Resummation of large logarithms in the VFN scheme for DIS heavy-quark production

TL;DR

This paper investigates how resumming large logarithms affects heavy-quark parton distribution functions in deep-inelastic scattering, revealing significant impacts at different orders and emphasizing the importance of consistent perturbative accuracy.

Contribution

It introduces a detailed analysis of large logarithm resummation effects in the VFN scheme for DIS heavy-quark production, highlighting the importance of matching conditions and perturbative order consistency.

Findings

Resummation significantly impacts LO and NLO heavy-quark PDFs.

NNLO distributions differ from NLO at low virtualities.

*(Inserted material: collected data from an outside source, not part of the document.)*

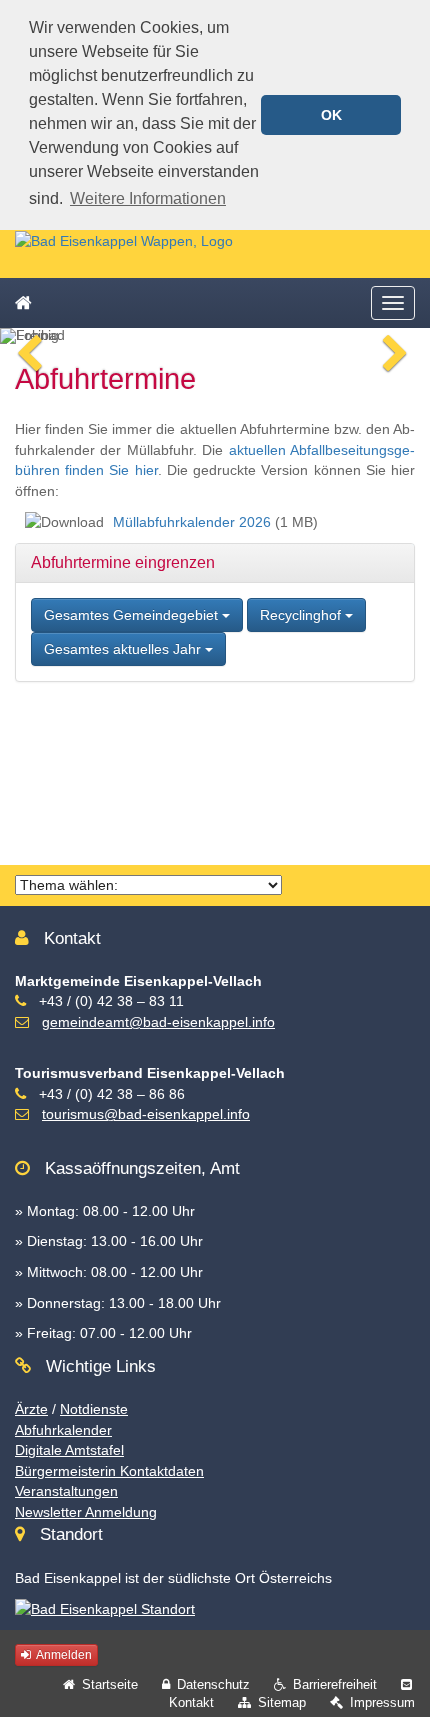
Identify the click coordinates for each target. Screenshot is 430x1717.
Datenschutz (213, 1684)
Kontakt (191, 1702)
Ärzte (31, 1409)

Mismatch in perturbative orders causes substantial excess in heavy-quark distributions.

Abstract

We consider the impact of the resummation of large logarithms, which appear in the QCD evolution of the heavy-quark distributions, on the phenomenology of deep-inelastic heavy-quark production. The heavy-quark PDFs are derived using the fixed-order matching conditions as a boundary for the QCD evolution and the result obtained is compared to the distributions defined by the matching conditions at all scales. With such an approach, the effect of heavy-quark PDF evolution is found to be sizable at LO and dramatically reduces at NLO. The NNLO evolved distributions are not very different from the NLO ones at large scales, however, show substantial differences at low virtualities, i.e. where the additional large logarithms are numerically not important, while a mismatch between the NLO accuracy of the matching conditions and the NNLO accuracy in the evolution kernels causes a substantial excess in the heavy-quark distributions. This excess propagates into the variable flavor number (VFN) scheme predictions for the deep-inelastic structure functions and has to be compensated by a decrease in the small-$x$ gluon distribution determined from PDF fits based on the VFN scheme, which should be considered as a theoretical uncertainty in VFN PDF fits and reaches $\sim 30\%$ for the small-$x$ gluon distribution extracted from the data on deep-inelastic charm-quark production.